Welchen Ort nennt so jemand sein Zuhause?
"My Laptop. (lacht) It’s true. Honestly, it goes with me everywhere. I have it with me now..."
Lächelnd zieht Selasi einen hauchdünnen Computer aus ihrer Tasche und streichelt zärtlich über die matte Aluoberfläche. Sie meint das ziemlich ernst mit dem Laptop.
"Er behält den Überblick über meine Gedanken und Beobachtungen. Durch die lerne ich mich selbst kennen. Dadurch verstehe ich auch den Raum, in dem ich mich aufhalte und meine Reaktionen darauf."
"Der Laptop behält den Überblick über meine Gedanken"
Den Computer hat sie immer dabei. Ihre emotionalen Heimstätten sind über die ganze Welt verteilt. Es sind fünf. Ein Haus in Indien. Das Haus ihres Ex-Stiefvaters in den Staaten.

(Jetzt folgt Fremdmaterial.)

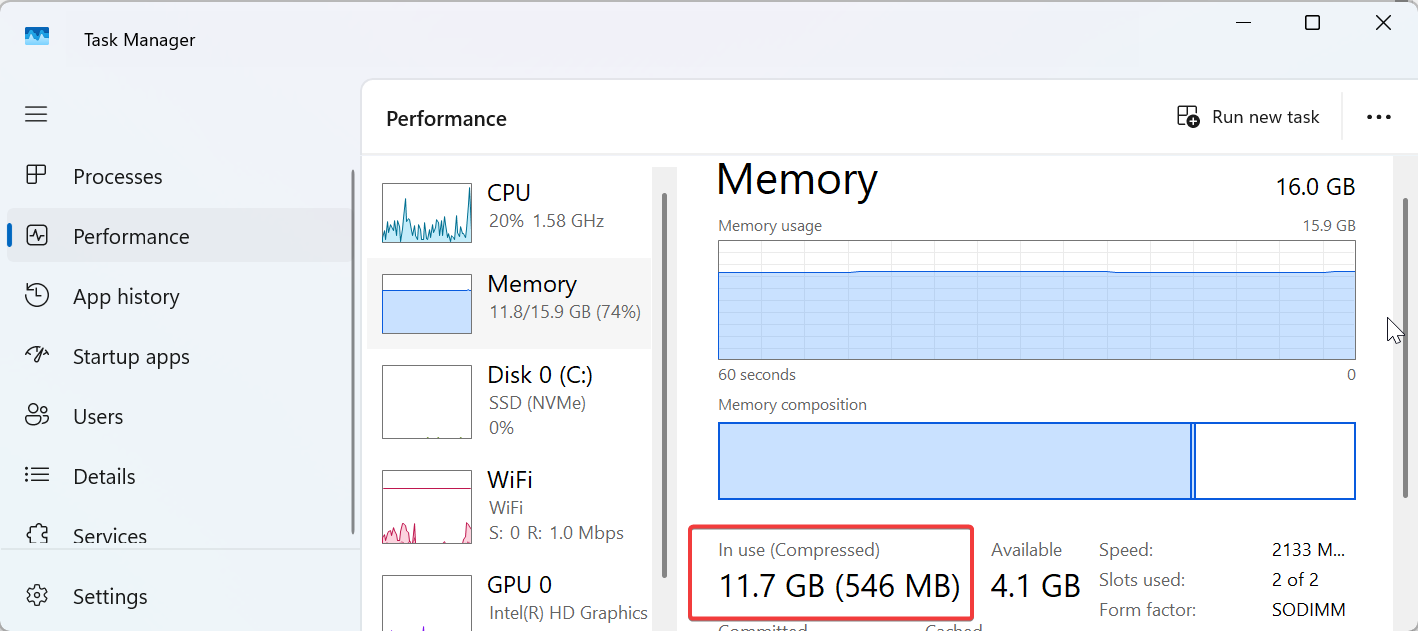
Task: Open the Users people icon
Action: click(x=36, y=416)
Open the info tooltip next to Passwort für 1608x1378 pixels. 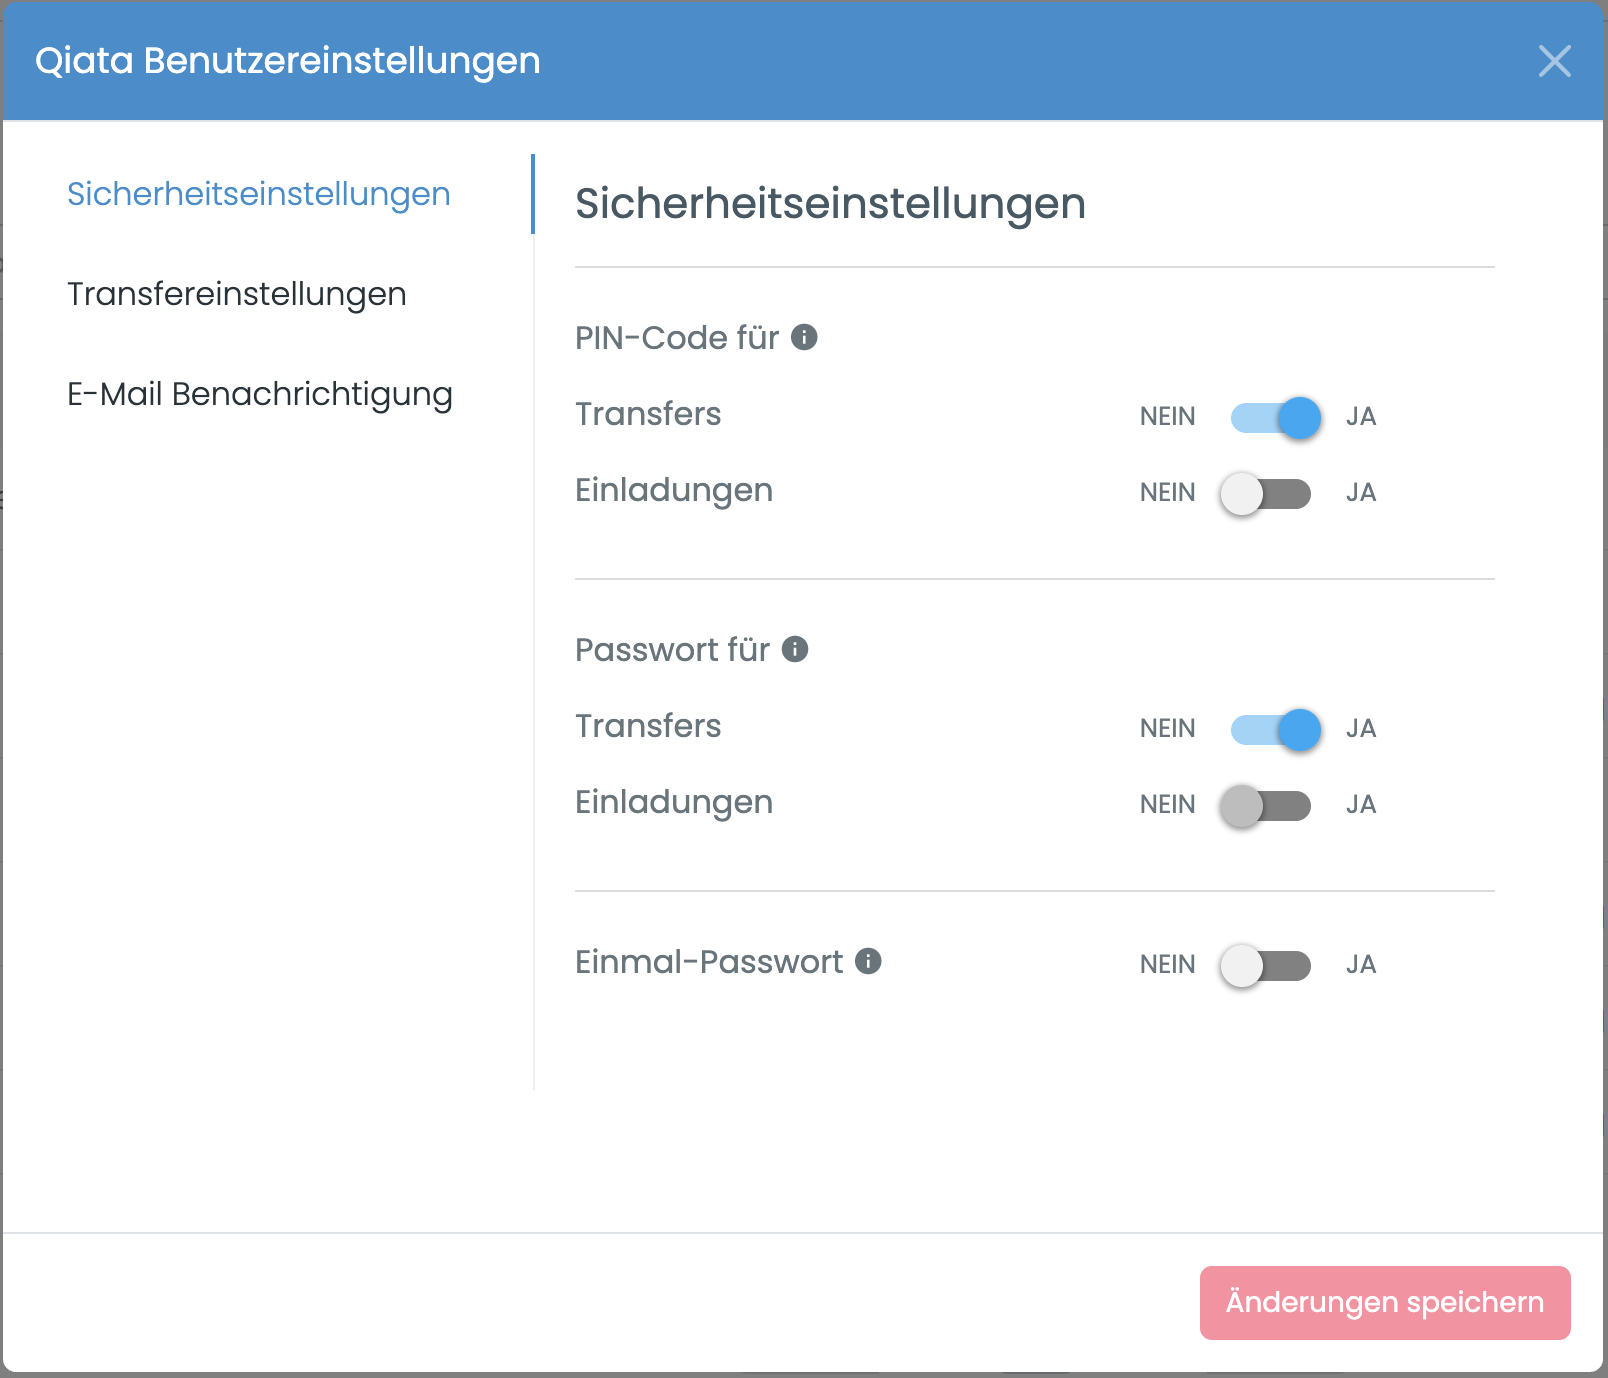point(795,649)
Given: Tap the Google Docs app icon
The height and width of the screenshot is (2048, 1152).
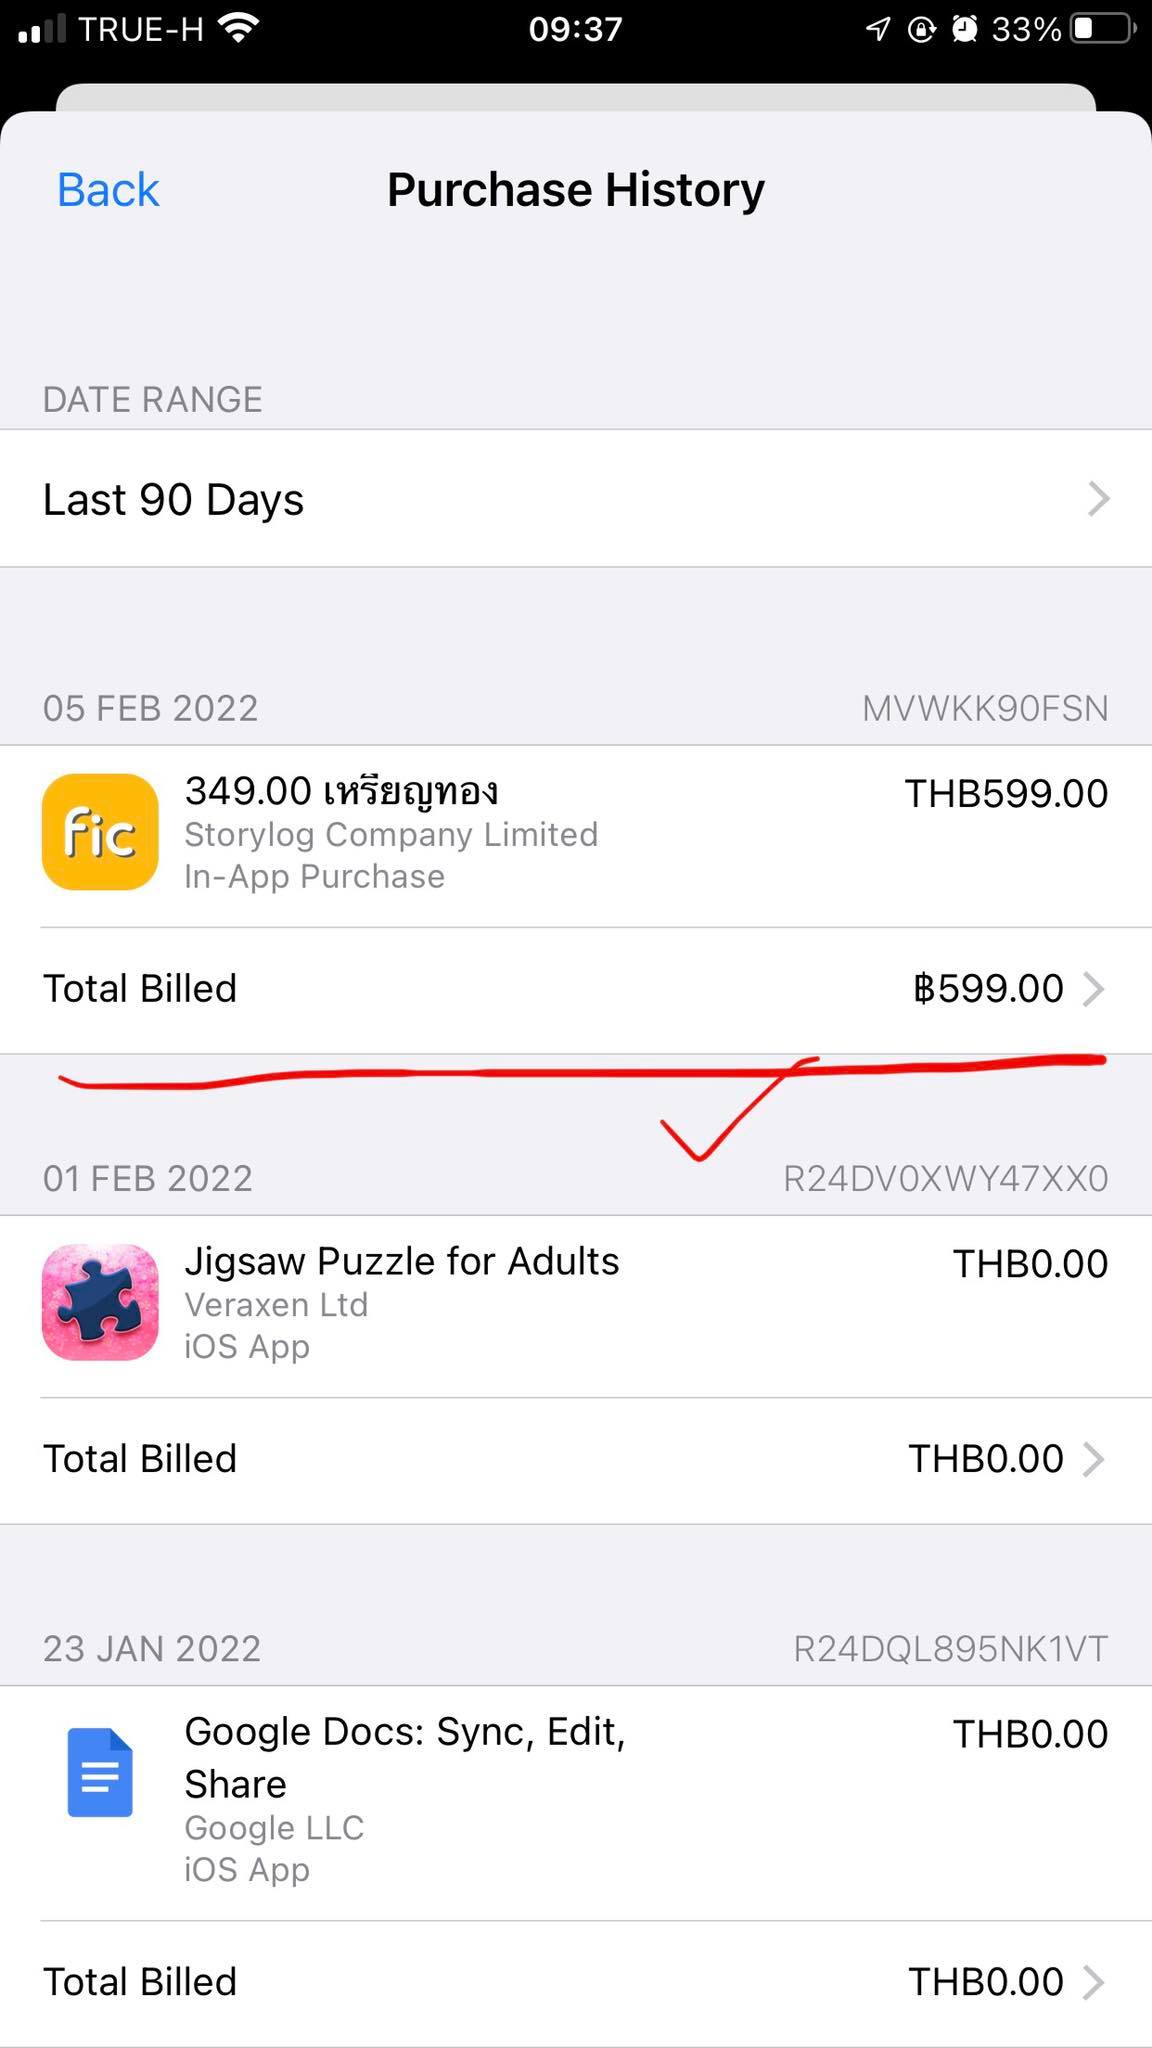Looking at the screenshot, I should 100,1772.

Das Haus ihrer Mutter in Ghana. Ihre eigene Wohnung in Rom. Und die Wohnung, die sie gemeinsam mit ihrem Ehemann in New York bewohnt.
"Und sechstens und vielleicht am wichtigsten: wo immer meine Zwillingsschwester ist. Immer dann, wenn meine Zwillingsschwester und ich zusammen sind, wo immer das sein mag, fühle ich mich zu Hause."
Sehen sich die beiden nicht, schreiben sie sich SMS. Jeden Tag 11:02 Uhr oder 23:02 Ortszeit. Der Geburtstag der beiden ist der 02. November – 11/2 in angelsächsischer Schreibweise. An diesem Tag wird die SMS aus Berlin kommen. Das Internationale Literaturfestival Berlin hat Selasi als Rednerin eingeladen.
"Was mich an der Bezeichnung 'afrikanische Literatur' besonders ärgert, ist, dass sie suggeriert, die afrikanische Erfahrung stehe außerhalb der Welt des Universellen. Wenn wir afrikanische Charaktere und afrikanische Geschichten aufnehmen würden in das 'allgemein Menschliche', gäbe es nicht mehr viel, woran wir uns festklammern könnten, um das Fremde zu definieren, das angeblich die afrikanische Literatur ausmacht."
So wenig Selasi davon hält, Menschen nach Hautfarbe zu sortieren, so wenig hält sie davon Literatur geografisch zu verorten. Es gibt keine afrikanische Literatur, keine asiatische und keine nordamerikanische. Aber was gibt es dann?
"Gute Literatur und schlechte. Liebesgeschichten, Kriegsgeschichten. Romane über Städte. Den Bildungsroman. Familiendramen."
Und überhaupt: Afrikanisch. Immer wieder wird sie mit dem Satz konfrontiert: Du wirkst gar nicht afrikanisch. Und du wirkst nicht besonders intelligent, antwortet sie dann.